The latest issue centres on when he became aware of allegations concerning National's Northland MP Mike Sabin.
Labour leader Andrew Little made strong claims against Mr Key yesterday - claims that could be actionable if they are not correct.
Mr Little said he first heard about Mr Sabin's personal matters soon after becoming Labour leader on November 18.
His office received two pieces of information about a National MP being under investigation.
Mr Little subsequently alerted the Prime Minister's office in late November. He said he made the decision to notify the Prime Minister's office, and his chief of staff did so at the end of November.
Phone records released by Mr Little show his chief of staff, Matt McCarten, rang Mr Key's head of staff, Wayne Eagleson, on November 26.
Despite all of the so-called proof, Mr Key continues to shrug off the criticism of his ''brain fades'' as though they are inconsequential. But they are not.

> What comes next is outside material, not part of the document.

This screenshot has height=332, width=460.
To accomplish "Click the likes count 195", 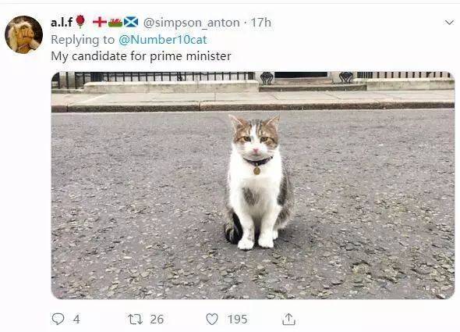I will coord(238,319).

Mr Key has been guilty of forgetting in the past details crucial to his office, despite being able to remember the most minor detail during election debates.
Some argue his recall for detail during debates and during Parliamentary question time is excellent, except when he chooses not to remember.
Mr Sabin resigned as an MP last Friday ''due to personal issues that were best dealt with outside Parliament''. And public attention moved on.
There will be a by-election at the end of next month which Labour is unlikely to win, given Northland is one of National's blue ribbon seats.
Mr Key is likely holding out, knowing public attention can be short and fickle.
Concerns whether he knew about Mr Sabin's troubles before the election will vanish, just like the claims made in author Nicky Hager's book Dirty Politics.
Media have reported police had been looking at allegations since early August.
Mr Little stopped short of claiming the Prime Minister knew of the allegations before last September's election or before Mr Sabin was appointed chairman of Parliament's law and order select committee in October.
During an interview, Mr Key said he was considering Mr Sabin for a Cabinet post - something surely he would not have done if he had known about the allegations.
The Prime Minister is selective with all sorts of details, gambling on voters tiring of the constant questioning by the media about what he obviously regards as irrelevant details.
He is correct in his instincts, which have so far proved infallible.
Despite all the carping from his political opponents, National scored a remarkable election victory and recent opinion polls have strengthened the popularity of National and Mr Key in the minds of voters.
So far, no-one has proved Mr Key and senior National MPs knew about Mr Sabin's woes before candidate selection, the election and his appointment to the law and order committee chairmanship.
Labour failed to inflict any lasting damage on Mr Key during the last election but Mr Little appears to have been proved correct this time.
Whether Mr Little can maintain enough profile on this issue to press his advantage home in the House next week, when Parliament resumes, is another question.
However, there are several questions for National, its president Peter Goodfellow and Mr Key to consider.
At the top of the list is whether they are in fact treating voters with the disdain they think we deserve.
Or is Mr Eagleson keeping bad news from his boss so Mr Key can distance himself from anything unsavoury?
This is not the first time the unelected Mr Eagleson has been linked to a conspiracy.
It should be the last.
Mr Key has to take responsibility for ensuring he openly admits when he becomes aware of incidents like those associated with Mr Sabin.
One thing can be guaranteed: it will not be the last time before the next election the Prime Minister will have to deal with such an incident.